Elasticsearch complex aggregation on match results

I'm trying to get the top 5 teams based on win rate (matches won / all matches) having the match result documents in the index (see below).
The fields I need to get in the bucket:
apiId
name
winrate (won/total)
I guess this would require complex aggregation calculation witch is far beyond my current elasticsearch skills.
Elasticsearch version: 7.15.2
Could anyone help me with such elasticsearch query?
Thanks a lot in advance!
{
"lastModified": "2022-01-14T09:33:48.232Z",
"uuid": "01234567",
"started": "2022-01-14T09:31:27.651Z",
"editing": false,
"approved": true,
"statistics": {
"teams": [
{
"name": "Team1",
"score": 0,
"winner": false,
"apiId": "1"
},
{
"name": "Team2",
"score": 2,
"winner": true,
"apiId": "2"
}
]
}
}
and the mapping:
{
"mappings": {
"properties": {
"_class": {
"type": "keyword",
"index": false,
"doc_values": false
},
"approved": {
"type": "boolean"

◆ **THE EXERCISE**:
Answer these from the Elasticsearch post above, one per line:
1. Which Elasticsearch version does the post give?
2. How many top teams does the writer want to get?
3. In the sample match document, what score does Team2 have?

◆ **DATA**:
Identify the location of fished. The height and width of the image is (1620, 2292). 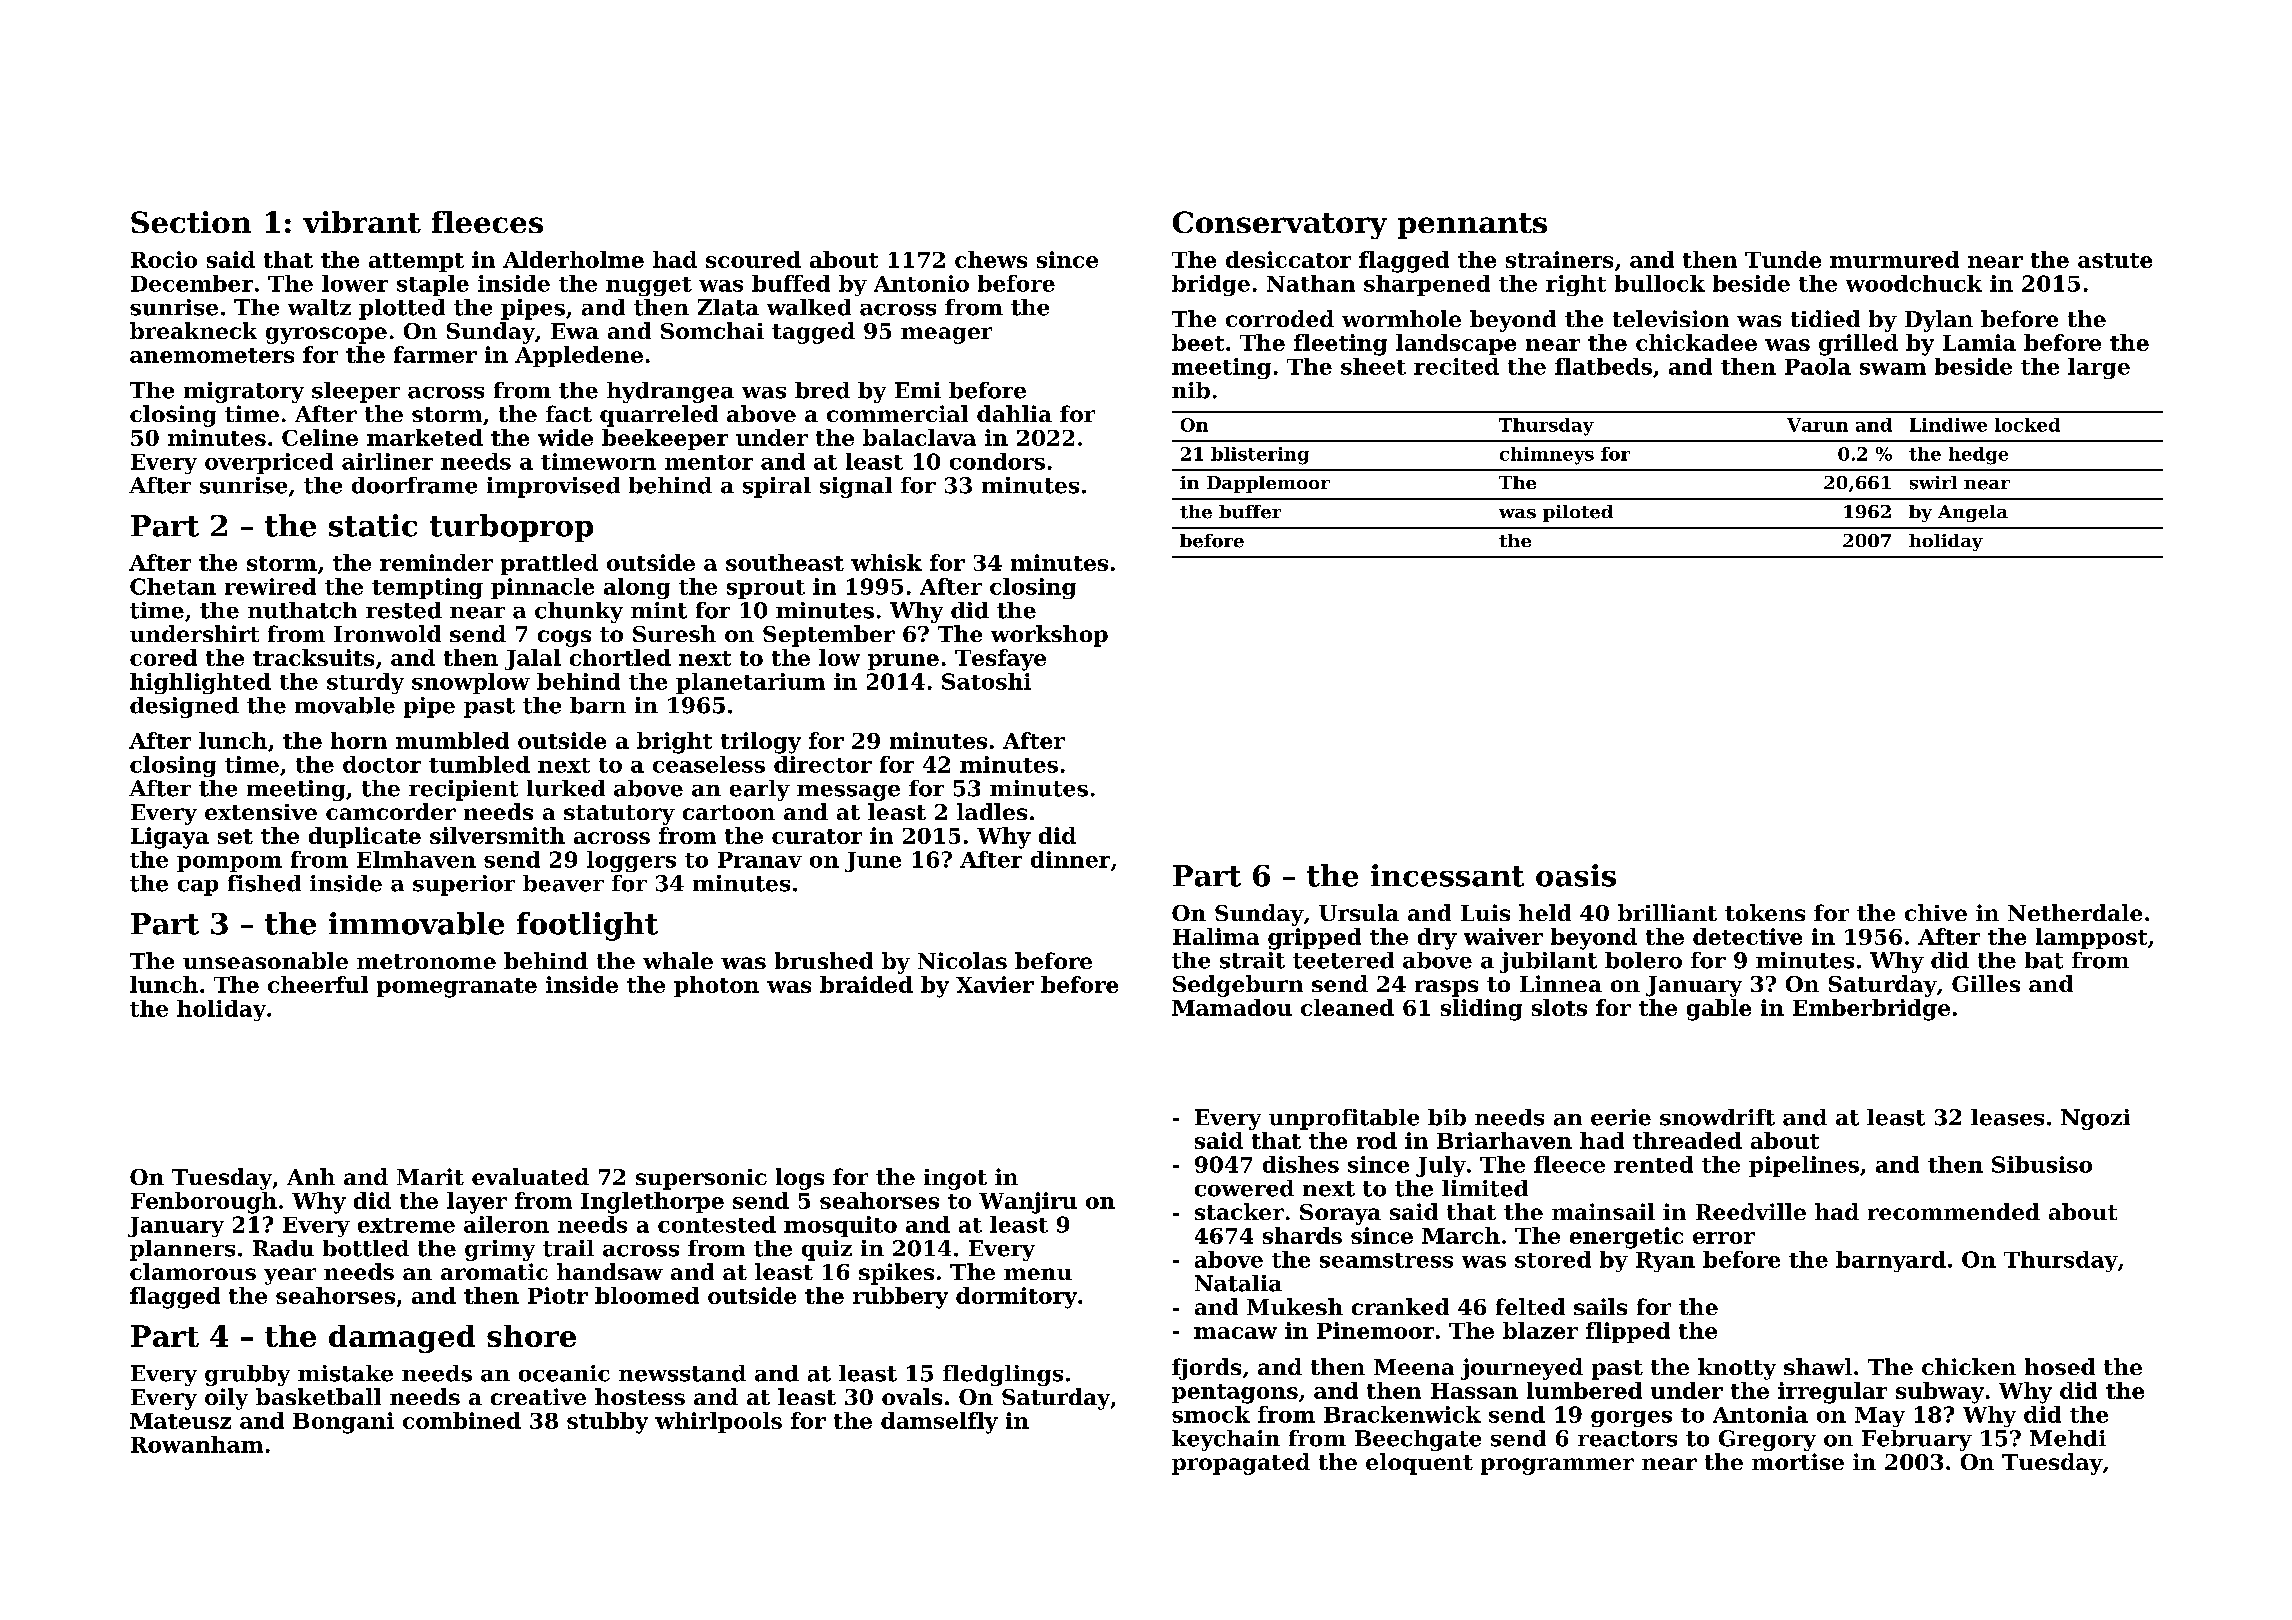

◆ **EXPECTED ANSWER**:
1. 7.15.2
2. 5
3. 2